Please check the affiliation and correspondence listing below: which department does the corresponding author, Kebreten F. Manaye, belong to?

# SUPPLIED PASSAGE
=== Begin Enclosure ===
Affiliations: [a] Department of Physiology & Biophysics, College of Medicine, Howard University, Washington, DC, USA | [b] Nutritional Neuroscience and Aging Laboratory, Pennington Biomedical Research Center, Baton Rouge, LA, USA | [c] Laboratory of Experimental Gerontology, NIA, NIH, Baltimore, MD, USA | [d] Department of Pathology & Cell Biology, Byrd Alzheimer's Center and Research Institute, University of South Florida School of Medicine, Tampa, FL, USA
Correspondence:
[*]
Correspondence to: Kebreten F. Manaye, M.D., Department of Physiology and Biophysics, Suite 2305, Adams Bldg., Howard University College of Medicine, 520 W St. NW, Washington, DC 20059, USA. Tel.: +1 202 806 6346; Fax: +1 202 806 4479; E-mail: kmanaye@howard.edu.
=== End Enclosure ===
# DATA PROVIDED
=== Begin Enclosure ===
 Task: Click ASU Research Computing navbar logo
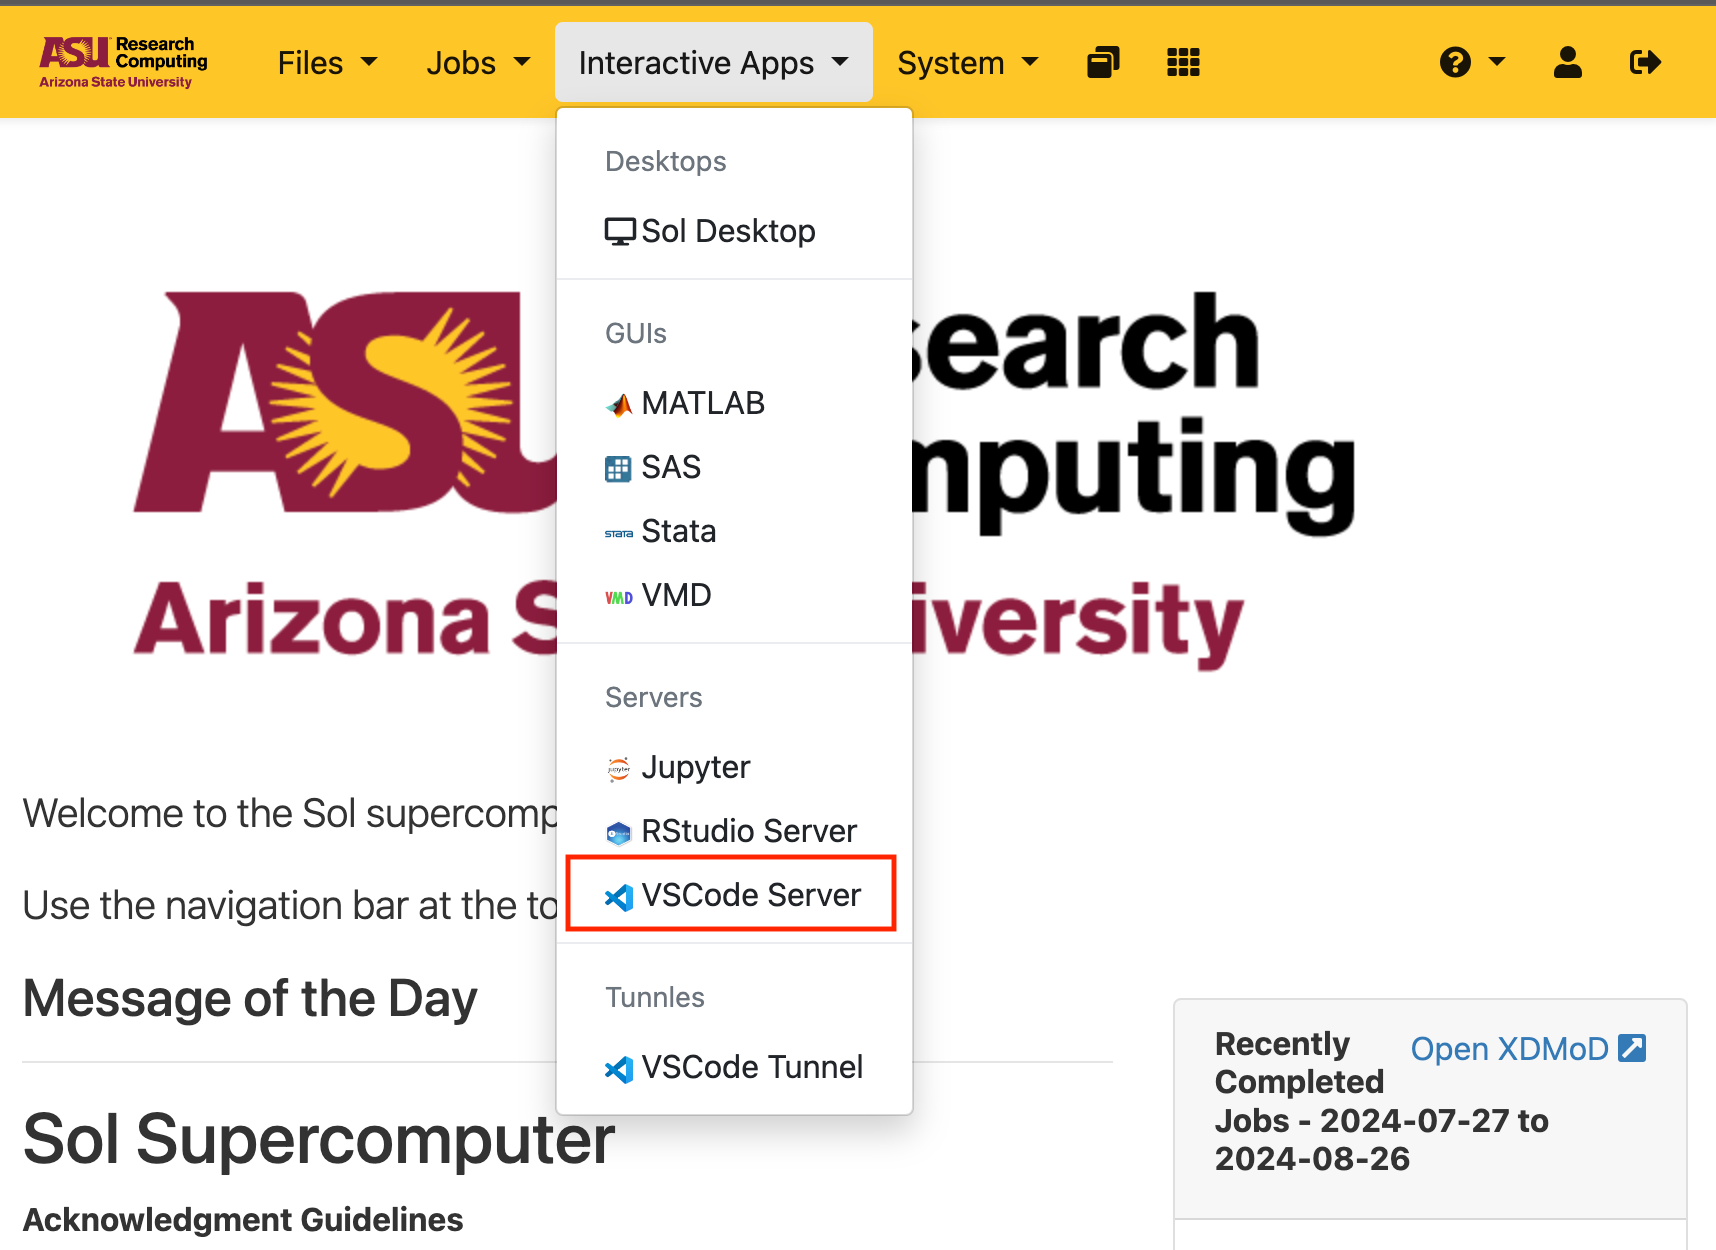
=== End Enclosure ===
# EXPECTED ANSWER
The Department of Physiology and Biophysics at Howard University College of Medicine.